By consolidating national warehousing resources, the Group has established a core network of 13 dry warehouses and 25 cold chain facilities, while simultaneously reducing the number of stores’ external warehouses. The adoption of competitive bidding for dry and cold chain services has introduced leading logistics providers, with projected cumulative cost savings exceeding RMB100 million over the coming years.

Development at Its Core

Advancing store transformations

During the reporting period, the Group completed full-store remodels at 3 East China stores, achieving double-digit foot traffic growth, and department-level upgrades in fresh & prepared food (“3R”)Note sections at 3 South China stores, driving over 20% category sales growth. The Group will accelerate this program with plans to remodel over 30 stores this fiscal year, targeting 200+ store transformations by the next fiscal year.

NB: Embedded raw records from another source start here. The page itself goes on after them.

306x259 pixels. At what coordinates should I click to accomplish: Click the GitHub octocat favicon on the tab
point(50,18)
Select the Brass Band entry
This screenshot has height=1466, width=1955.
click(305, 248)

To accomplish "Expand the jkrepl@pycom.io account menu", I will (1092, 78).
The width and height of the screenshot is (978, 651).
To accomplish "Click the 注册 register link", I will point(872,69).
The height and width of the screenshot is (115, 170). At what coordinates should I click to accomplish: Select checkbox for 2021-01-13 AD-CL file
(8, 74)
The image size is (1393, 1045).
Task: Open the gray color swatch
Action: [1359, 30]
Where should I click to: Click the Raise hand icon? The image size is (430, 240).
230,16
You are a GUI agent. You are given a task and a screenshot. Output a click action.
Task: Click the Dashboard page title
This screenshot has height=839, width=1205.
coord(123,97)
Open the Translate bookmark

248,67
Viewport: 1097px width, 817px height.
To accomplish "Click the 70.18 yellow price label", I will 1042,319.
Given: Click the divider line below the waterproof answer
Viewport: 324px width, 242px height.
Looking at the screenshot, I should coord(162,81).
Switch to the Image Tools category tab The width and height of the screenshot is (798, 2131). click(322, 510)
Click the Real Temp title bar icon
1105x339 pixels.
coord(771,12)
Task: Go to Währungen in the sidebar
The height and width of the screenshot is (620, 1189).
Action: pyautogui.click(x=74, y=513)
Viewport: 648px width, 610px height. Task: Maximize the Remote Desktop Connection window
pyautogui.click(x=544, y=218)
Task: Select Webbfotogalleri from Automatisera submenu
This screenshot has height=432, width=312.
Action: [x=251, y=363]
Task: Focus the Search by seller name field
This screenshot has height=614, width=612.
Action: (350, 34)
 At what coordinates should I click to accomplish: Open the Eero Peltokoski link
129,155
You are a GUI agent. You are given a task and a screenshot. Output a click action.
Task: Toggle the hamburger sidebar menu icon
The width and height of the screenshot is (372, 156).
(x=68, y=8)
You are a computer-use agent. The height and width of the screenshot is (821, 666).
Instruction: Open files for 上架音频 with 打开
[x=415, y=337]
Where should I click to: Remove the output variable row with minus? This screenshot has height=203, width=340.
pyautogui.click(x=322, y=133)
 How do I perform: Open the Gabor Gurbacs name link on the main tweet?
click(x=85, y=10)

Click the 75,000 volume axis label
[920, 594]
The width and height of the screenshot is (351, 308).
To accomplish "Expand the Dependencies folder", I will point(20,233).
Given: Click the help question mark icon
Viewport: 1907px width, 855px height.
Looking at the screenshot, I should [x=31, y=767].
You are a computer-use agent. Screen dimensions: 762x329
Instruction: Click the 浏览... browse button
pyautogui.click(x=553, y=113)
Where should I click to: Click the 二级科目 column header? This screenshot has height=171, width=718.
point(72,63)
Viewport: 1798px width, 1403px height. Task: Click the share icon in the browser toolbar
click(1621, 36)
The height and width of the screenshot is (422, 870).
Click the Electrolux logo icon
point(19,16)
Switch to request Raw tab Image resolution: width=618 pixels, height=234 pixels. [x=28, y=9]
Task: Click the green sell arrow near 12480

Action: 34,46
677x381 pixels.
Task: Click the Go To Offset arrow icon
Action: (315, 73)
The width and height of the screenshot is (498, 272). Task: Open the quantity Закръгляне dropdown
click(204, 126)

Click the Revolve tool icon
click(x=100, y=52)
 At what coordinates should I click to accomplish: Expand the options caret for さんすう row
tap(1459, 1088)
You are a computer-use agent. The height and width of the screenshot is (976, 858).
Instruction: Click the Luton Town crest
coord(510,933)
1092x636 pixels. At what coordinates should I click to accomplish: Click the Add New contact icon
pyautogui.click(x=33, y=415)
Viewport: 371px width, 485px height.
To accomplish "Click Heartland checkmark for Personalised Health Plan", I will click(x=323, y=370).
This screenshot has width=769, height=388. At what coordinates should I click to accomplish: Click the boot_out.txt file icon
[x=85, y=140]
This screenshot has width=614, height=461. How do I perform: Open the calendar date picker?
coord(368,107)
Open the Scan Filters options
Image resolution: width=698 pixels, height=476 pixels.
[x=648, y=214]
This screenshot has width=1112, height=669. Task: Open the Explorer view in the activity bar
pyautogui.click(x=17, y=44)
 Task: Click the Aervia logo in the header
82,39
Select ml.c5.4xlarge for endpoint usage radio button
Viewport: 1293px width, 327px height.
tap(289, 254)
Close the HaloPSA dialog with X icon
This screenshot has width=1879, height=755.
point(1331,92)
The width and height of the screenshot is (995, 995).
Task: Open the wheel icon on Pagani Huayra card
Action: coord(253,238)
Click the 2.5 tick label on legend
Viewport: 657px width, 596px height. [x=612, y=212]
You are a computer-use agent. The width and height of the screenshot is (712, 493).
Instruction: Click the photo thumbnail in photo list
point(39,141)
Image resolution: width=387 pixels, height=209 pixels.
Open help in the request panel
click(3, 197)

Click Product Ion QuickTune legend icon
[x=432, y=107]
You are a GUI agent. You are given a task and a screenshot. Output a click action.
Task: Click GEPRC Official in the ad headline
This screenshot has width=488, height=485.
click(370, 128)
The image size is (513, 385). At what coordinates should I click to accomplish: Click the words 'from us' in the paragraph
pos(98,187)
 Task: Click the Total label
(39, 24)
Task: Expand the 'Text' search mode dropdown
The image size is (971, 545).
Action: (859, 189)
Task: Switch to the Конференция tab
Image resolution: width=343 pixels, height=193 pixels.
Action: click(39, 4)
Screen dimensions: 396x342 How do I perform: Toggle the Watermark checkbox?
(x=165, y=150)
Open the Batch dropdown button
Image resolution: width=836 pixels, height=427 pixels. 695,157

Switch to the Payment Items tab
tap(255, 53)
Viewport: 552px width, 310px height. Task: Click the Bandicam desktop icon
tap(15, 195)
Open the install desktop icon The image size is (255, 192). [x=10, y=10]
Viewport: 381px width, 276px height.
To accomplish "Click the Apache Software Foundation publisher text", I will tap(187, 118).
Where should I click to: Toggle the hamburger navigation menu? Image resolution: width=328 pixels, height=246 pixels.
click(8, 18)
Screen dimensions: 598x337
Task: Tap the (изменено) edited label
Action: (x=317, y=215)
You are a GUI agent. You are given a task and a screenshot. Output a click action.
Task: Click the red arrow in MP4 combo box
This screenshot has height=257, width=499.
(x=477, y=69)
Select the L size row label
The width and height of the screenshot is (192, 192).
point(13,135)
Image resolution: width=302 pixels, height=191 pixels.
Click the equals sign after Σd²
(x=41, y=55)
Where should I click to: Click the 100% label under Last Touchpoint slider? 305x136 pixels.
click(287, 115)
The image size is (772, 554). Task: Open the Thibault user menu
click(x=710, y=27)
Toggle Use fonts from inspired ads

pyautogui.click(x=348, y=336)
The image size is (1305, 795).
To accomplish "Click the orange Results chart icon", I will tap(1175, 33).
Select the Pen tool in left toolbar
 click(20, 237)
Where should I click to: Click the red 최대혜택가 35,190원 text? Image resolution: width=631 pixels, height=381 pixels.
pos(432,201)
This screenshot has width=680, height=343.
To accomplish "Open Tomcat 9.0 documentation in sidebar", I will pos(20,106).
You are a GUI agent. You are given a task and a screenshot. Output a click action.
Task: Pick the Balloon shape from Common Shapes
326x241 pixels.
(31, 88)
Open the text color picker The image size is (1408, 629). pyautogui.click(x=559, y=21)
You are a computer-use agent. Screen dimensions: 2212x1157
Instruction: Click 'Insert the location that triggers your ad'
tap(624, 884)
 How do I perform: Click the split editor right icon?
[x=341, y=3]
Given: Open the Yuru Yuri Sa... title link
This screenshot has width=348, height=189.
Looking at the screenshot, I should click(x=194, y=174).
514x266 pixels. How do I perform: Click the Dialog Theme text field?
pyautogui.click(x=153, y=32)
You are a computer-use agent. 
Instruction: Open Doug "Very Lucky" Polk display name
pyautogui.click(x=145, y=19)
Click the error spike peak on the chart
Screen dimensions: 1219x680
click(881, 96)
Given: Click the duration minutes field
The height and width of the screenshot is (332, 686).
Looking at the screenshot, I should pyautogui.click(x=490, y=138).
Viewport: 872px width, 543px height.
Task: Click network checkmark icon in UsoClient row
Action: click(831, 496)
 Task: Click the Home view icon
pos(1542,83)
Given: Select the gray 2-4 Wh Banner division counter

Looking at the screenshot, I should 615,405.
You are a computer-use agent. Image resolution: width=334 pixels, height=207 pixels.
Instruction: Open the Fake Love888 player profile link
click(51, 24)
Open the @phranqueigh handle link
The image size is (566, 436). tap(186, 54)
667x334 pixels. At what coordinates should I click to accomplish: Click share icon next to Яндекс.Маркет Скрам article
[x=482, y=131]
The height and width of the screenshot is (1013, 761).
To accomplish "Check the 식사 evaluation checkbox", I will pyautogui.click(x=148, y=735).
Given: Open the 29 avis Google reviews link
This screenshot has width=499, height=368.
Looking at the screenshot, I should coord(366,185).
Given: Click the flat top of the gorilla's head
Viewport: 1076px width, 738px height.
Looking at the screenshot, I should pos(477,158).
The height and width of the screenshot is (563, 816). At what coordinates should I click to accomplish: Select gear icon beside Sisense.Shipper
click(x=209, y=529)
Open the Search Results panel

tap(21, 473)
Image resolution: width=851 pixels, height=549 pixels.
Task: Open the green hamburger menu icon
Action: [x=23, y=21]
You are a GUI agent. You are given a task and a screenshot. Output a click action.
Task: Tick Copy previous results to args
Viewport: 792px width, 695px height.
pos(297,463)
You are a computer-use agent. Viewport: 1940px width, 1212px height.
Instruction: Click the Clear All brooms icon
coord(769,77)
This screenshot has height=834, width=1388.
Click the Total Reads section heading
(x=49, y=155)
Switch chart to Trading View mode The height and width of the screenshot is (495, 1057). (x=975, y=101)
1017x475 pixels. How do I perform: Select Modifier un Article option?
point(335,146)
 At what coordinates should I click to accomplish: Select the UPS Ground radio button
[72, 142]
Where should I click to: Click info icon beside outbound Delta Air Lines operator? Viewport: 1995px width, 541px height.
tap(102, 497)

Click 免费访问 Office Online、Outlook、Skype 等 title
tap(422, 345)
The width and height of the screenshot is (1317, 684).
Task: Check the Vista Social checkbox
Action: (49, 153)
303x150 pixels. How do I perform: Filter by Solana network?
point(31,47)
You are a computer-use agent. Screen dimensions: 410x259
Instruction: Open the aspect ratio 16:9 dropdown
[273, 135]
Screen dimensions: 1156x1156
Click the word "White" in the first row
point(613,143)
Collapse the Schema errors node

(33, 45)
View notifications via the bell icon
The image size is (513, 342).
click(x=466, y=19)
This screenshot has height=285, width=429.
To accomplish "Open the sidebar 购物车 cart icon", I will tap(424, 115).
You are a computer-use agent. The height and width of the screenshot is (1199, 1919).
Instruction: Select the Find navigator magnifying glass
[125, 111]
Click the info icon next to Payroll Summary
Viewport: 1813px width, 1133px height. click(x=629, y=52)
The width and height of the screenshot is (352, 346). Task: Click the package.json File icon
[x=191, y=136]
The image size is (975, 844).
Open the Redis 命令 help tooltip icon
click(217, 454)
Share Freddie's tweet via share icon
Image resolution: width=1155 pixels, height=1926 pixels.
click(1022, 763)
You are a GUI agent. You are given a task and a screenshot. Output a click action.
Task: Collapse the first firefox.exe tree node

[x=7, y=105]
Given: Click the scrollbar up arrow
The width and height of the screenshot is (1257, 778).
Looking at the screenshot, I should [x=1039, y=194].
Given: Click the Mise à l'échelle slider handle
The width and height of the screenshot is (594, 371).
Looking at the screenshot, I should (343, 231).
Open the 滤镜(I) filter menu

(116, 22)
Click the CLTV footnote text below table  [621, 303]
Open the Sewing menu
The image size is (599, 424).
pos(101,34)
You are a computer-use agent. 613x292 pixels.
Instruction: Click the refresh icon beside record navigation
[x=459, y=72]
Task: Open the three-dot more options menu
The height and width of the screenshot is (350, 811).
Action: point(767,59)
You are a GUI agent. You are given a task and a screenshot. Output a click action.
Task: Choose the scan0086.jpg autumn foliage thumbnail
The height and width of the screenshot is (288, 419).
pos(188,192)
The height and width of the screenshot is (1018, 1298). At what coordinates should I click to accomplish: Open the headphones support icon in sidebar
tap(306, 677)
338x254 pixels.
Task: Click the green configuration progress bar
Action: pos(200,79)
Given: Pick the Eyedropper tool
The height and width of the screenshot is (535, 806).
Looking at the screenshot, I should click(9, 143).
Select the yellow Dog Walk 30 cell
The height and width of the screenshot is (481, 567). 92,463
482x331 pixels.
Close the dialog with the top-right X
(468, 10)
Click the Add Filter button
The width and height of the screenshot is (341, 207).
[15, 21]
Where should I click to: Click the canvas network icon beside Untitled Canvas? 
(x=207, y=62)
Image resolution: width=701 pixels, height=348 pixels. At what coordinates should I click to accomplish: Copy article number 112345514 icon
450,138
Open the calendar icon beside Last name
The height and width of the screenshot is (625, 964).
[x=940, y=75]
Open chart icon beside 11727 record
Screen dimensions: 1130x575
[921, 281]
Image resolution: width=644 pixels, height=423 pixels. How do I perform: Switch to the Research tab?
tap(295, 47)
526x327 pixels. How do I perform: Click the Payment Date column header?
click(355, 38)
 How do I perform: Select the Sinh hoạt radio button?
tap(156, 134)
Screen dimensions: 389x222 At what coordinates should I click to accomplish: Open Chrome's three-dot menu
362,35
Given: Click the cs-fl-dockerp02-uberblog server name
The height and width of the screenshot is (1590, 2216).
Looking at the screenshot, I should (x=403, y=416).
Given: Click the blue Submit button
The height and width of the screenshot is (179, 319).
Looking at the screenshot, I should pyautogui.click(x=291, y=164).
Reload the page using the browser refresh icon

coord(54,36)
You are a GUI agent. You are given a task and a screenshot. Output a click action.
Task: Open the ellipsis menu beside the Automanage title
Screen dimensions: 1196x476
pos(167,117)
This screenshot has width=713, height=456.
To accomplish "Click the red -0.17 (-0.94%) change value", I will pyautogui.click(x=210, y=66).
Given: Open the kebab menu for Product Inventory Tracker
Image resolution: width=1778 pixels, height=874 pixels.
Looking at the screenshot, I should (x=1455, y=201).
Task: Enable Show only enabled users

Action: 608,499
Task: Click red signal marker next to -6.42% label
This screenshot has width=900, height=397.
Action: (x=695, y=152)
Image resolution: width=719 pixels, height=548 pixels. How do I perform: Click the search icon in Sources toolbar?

Remodeled stores focus on product differentiation through new item introductions, underperforming SKU rationalization, and expanded private brand penetration. The Group has upgraded 3R sections through partnerships with local heritage brands.

The store layout redesign prioritizes a highly shoppable environment: converting long-span shelves to shorter-span ones, removing forced traffic routes, and lowering shelving for improved sightlines. The seasonal promotion zones and featured item areas were created to achieve “one step, one scene” with products “made fresh, sold fresh” to generate a vibrant market atmosphere. Tasting stations enhance customer interaction and engagement. Future stores will optimize at 6,000–7,500 sqm — a more efficient match for the curated 15,000 SKUs — while expanding gallery spaces to strengthen community lifestyle center positioning.

Accelerating new store openings

During the reporting period, the Group launched 3 new hypermarkets. The Kunshan Chaoyang and Anhui Wuwei stores, which opened in September 2025, have fully adopted the store remodeling approach in their layout planning, traffic flow design, and merchandise selection, establishing them as benchmark stores for the new generation of hypermarkets. Those two new stores have both achieved a sales contribution of over 30% from their fresh and 3R sections, significantly exceeding company-wide average.

Deploying front warehouse network

During the reporting period, the Group officially launched its front warehouse initiative. Using a low-cost setup model, the project leverages the hypermarket's unified inventory and digital operations to enable efficient nearby delivery and capture new online customers.

As of September 2025, the Group had established front warehouses in five locations: Shanghai, Jiangyin, Shenyang, Jinan, and Qingyuan. The average size per facility is approximately 500 square meters, with average daily sales of around RMB50,000. The front warehouses utilize hypermarket resources to develop assortment plans based on local customer demand, achieving either single or multiple daily deliveries. Over the next three years, the Group plans to increase the proportion of online sales to 40%-50% of total revenue.

Note: The term "3R" refers to "Ready to Cook, Ready to Eat, Ready to Heat." Products in the prepared foods section include delicatessen, bakery, and dim-sum.